A: KelpMe tries to solve the difficult problem of protecting users against key loss. As we all know, mnemonics are hard to use and easy to forget. Broadly speaking, KelpMe takes inspiration from two recent published works by us: Kelp (at FC’21) and interactive authentication (at CCS’24). 

The most common solution to protect against key loss is to use an OR wallet, but that also weakens the account’s security. For example, if we use k1 OR k2, where k1 is controlled by the user and k2 by a custodian, then the user is protected against key loss, but the custodian can easily take over the account.

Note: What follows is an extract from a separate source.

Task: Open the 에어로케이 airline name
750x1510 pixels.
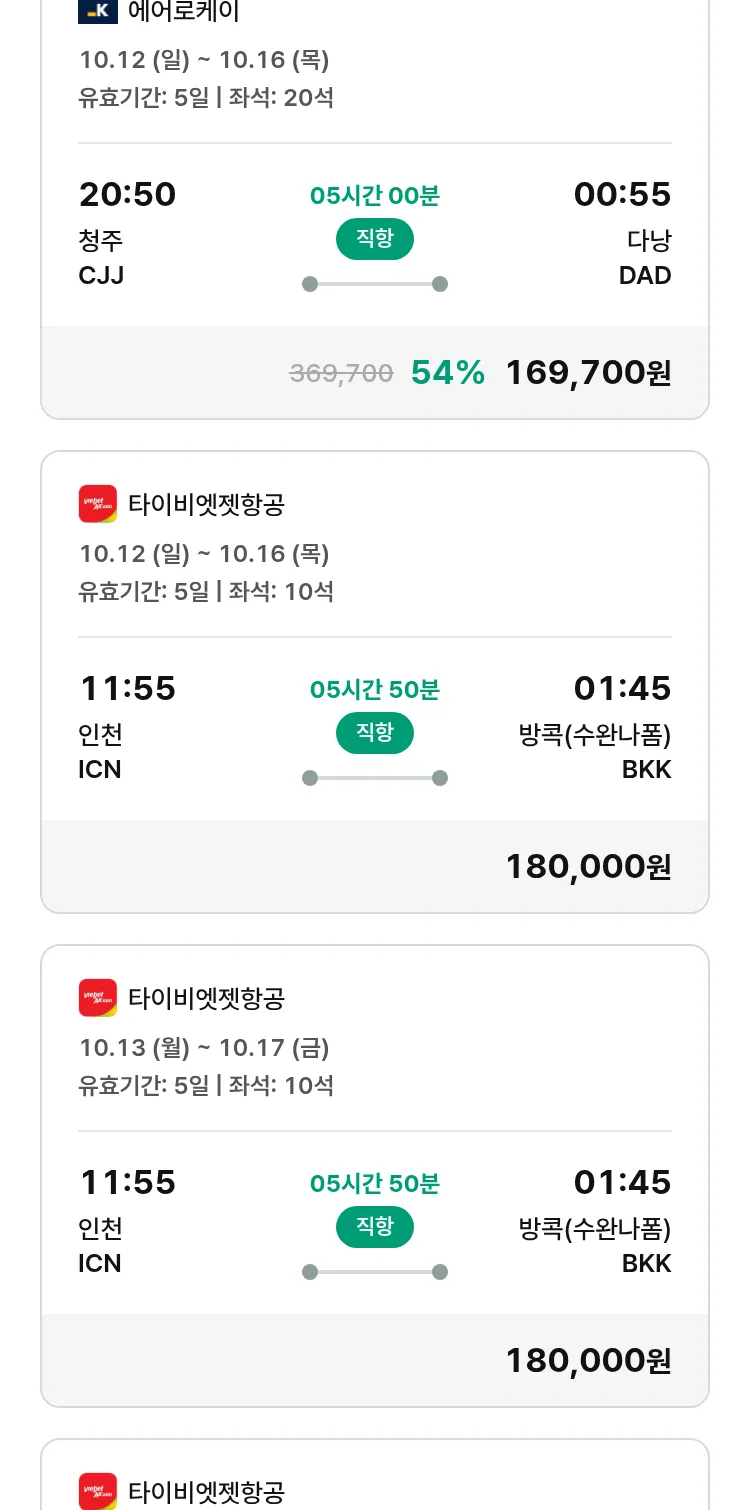Action: pos(184,12)
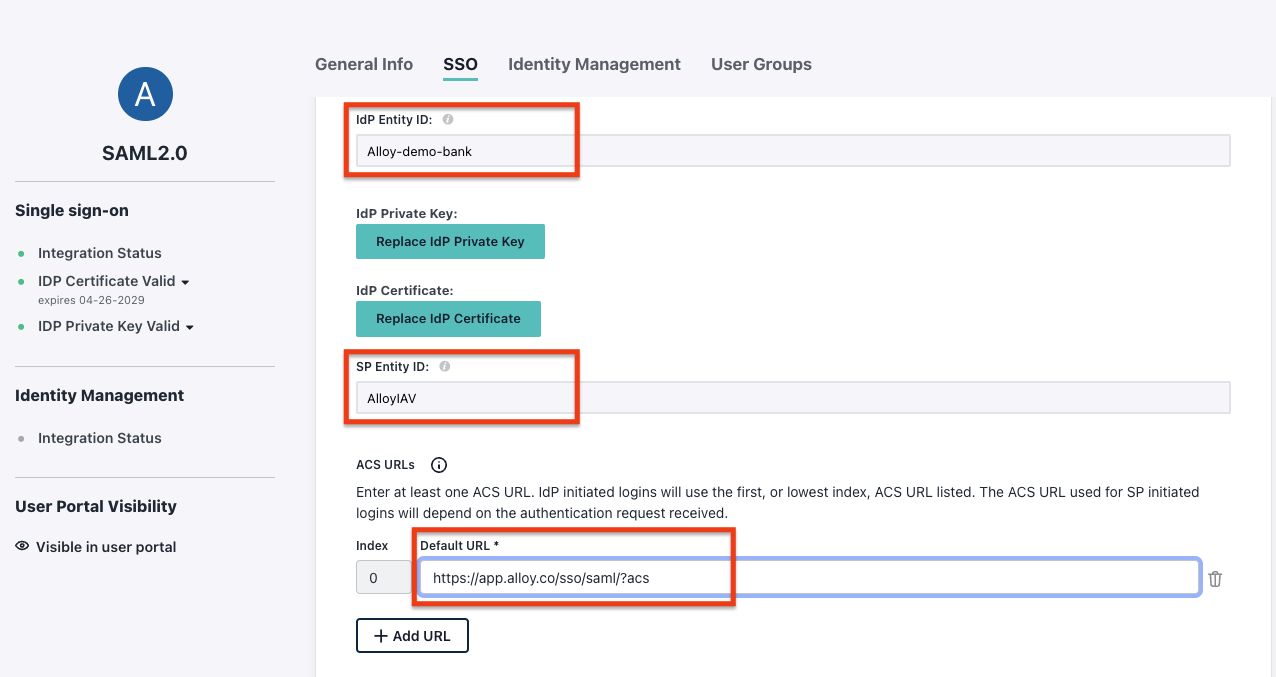Click into the SP Entity ID field

coord(792,398)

In contrast, KelpMe strives to strike the fine balance of retaining self-custody while protecting against key loss! The main idea is to rely on a pre-set list of custodians that can trigger a recovery to help the user recover from a lost key. However, a common worry with such systems is that one of the custodians could go rogue and attempt to take over the user’s account. We deal with this threat by allowing the user to submit a fraud-proof showing that the key is not lost, and once this is proven, we punish the custodian by slashing their deposit. It is essential to give the user a sufficiently long enough time period, e.g., a week or a month, to submit the fraud-proof, as otherwise, the user may not have enough time to react. You can play around with a live demo of KelpMe on testnet at https://kelpme.io/ 

More generally speaking, KelpMe is an instance of a class of mechanisms called “interactive mechanisms”. Interactive mechanisms leverage synchrony (the assumption that the mechanism’s messages reach the user within a specified period) to secure users’ assets. Our recent work shows that synchrony opens a rich design space of mechanisms that are strictly more secure than commonly used one-shot mechanisms (like the OR, AND or multi-sig wallets): see this blog for an overview of the important ideas. KelpMe also has a no-guardian mode for users who do not want to use a custodian, extending ideas from Kelp.